Andreas KammerbauerH o c h h e i m (dpa). Auch wenn Andreas Kammerbauer Neuling im hessischen Landtag ist, werden ihn Zwischenrufe kaum irritieren können: "Ich kann sie nicht hören“, lacht der 36jährige. Doch Kammerbauer ist nicht nur schwer hörbehindert: "Braune Haare, grüne Augen, stark verkürzte Arme, unterschiedlich lange Beine und dadurch bedingt eine Hüftverschiebung", beschreibt der Contergangeschädigte sein Äußeres. Seit Freitag gehört der 36 Jahre alte Diplom-Politologe aus Hochheim als Nachrücker für die zur Gießener Bürgermeisterin gewählte Karin Hagemann (Bündnis 90/Die Grünen) dem Landtag an. In der Fraktion der Grünen will er sich vor allem der Sozial- und Behindertenpolitik widmen.
Vor seinem Schicksal hat Kammerbauer nie kapituliert. Trotz seiner Behinderung spielte er als Junge Fußball, und noch heute ist er Vorsitzender des Sportvereins DJK SC 1974 Hochheim. Zweimal wurde er in seiner Heimatstadt zum Sportler des Jahres gewählt. Mit ähnlicher Energie verfolgte er seinen Bildungsweg: Mit der Mittleren Reife, die ihm die Gehörlosenschulen seiner Umgebung ermöglichten, gab sich Kammerbauer nicht zufrieden. In Stegen bei Freiburg fand er eine Schule, an der er das Abitur ablegen konnte. "Drei der vier Jahre, die ich dort verbrachte, war ich Schülersprecher", erzählt er.
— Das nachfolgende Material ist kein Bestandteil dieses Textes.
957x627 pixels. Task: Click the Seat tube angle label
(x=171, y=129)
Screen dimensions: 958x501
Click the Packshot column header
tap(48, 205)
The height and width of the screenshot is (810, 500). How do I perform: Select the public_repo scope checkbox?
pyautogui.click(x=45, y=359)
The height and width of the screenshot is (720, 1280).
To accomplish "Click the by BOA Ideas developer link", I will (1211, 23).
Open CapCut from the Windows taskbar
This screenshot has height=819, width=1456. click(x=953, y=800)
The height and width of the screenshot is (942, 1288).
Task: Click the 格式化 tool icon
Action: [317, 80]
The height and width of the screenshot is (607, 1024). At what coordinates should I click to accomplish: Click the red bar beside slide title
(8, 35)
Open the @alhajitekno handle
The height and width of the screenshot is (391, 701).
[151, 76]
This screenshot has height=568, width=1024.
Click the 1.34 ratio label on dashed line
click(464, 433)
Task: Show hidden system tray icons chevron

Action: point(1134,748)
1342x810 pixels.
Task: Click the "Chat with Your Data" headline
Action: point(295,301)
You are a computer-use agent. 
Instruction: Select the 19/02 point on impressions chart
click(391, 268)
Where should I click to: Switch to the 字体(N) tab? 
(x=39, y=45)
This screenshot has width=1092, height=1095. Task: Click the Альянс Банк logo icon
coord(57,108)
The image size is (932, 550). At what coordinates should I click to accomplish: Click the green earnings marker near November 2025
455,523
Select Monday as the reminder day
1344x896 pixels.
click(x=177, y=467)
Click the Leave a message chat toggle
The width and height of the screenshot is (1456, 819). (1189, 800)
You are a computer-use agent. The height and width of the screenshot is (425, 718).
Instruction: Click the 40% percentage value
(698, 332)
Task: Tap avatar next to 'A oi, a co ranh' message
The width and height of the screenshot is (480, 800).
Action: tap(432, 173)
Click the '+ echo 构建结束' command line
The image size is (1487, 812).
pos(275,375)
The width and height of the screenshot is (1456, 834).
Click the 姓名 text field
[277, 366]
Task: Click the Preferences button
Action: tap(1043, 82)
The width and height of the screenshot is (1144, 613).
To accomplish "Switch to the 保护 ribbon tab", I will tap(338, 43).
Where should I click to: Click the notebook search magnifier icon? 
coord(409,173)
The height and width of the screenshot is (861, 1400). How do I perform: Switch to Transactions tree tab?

Mit dem Abitur in der Tasche kehrte Kammerbauer 1982 nach Hochheim zurück und schrieb sich in Frankfurt für Politikwissenschaft ein. Nebenher engagierte er sich bei den Grünen und im Vorstand der Bundesarbeitsgemeinschaft "Hörbehinderte Studenten und Absolventen", außerdem gehört er dem vor wenigen Tagen gegründeten Landesbehindertenbeirat an. Seit 1985 ist er Kreistagsabgeordneter im Main-Taunus-Kreis, seit 1989 leitet er die Fraktionsgeschäftsstelle seiner Partei. 1992 heiratete er die ebenfalls schwerhörige Gymnastiklehrerin Karin Kärscher, mit der er zwei Söhne hat.
Mit Andreas Kammerbauer und der blinden SPD-Abgeordneten Erika Fleuren haben es im hessischen Landtag in Frankfurt zwei Schwerbehinderte zu einem Mandat gebracht.
Als eins seiner wichtigsten Ziele nennt Kammerbauer die Anerkennung der Gebärdensprache als gleichberechtigtes Kommunikationsmittel neben Laut und Schrift: "Bis zum Ende der Wahlperiode im Frühjahr 1999 hoffe ich, auch den erbittersten Gegner unter den Ministerialbürokraten von der Sache überzeugt zu haben."